De 21-jarige verdachte verklaarde, net als de mededader, schulden te hebben en uit geldnood de overval te hebben gepleegd. Een hele domme zet, vond hij achteraf, waar ze niet goed over hadden nagedacht. Het was niet de bedoeling om de baliemedewerkster zo bang te maken.
Op basis van camerabeelden, getuigenverklaringen en forensisch onderzoek vond de officier van justitie bewezen dat de twee zich schuldig hadden gemaakt aan diefstal met geweld en afpersing, beide in vereniging. Hij ging in op de gevolgen voor de medewerkster en een collega: herbelevingen en slecht slapen. Hij nam het advies van meerdere deskundigen over om het jeugdstrafrecht toe te passen voor de 21-jarige verdachte, maar benadrukte ook dat ze planmatig te werk waren gegaan. Ze hadden afspraken gemaakt, een mes gekocht en dit ook gebruikt. Alles overwegende eiste de officier tegen de deze verdachte een gevangenisstraf van negen maanden waarvan drie voorwaardelijk, wat gelijk is aan het voorarrest, en een aantal bijzondere voorwaarden: een meldplicht en reclasseringstoezicht, een leerstraf en het uitzitten van een eerder opgelegde voorwaardelijke straf en toewijzing van de vordering van de eigenaar van het tankstation.

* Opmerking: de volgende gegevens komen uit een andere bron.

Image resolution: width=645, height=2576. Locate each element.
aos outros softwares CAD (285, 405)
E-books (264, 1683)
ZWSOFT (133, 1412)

De rechter deed gelijk uitspraak in deze zaak en volgde de officier in grote lijnen: toepassing van het jeugdstrafrecht, een celstraf gelijk aan het voorarrest, een contactverbod met de medeverdachte en toewijzing van de vordering van de benadeelde partij. De eerder opgelegde voorwaardelijke straf van een maand cel werd omgezet naar een leerstraf van 20 uur en een werkstraf van 80 uur. De voorlopige hechtenis werd opgeheven.
De zaak tegen de 17-jarige verdachte werd achter gesloten deuren behandeld. In zijn zaak doet de rechter uitspraak op 18 december, tot die tijd blijft de verdachte in voorarrest. De officier eiste tegen hem 180 dagen jeugddetentie waarvan 117 voorwaardelijk en als voorwaarden een enkelband, intensieve trajectbegeleiding, een locatie- en contactverbod, behandeling bij De Waag en meewerken met een jobcoach.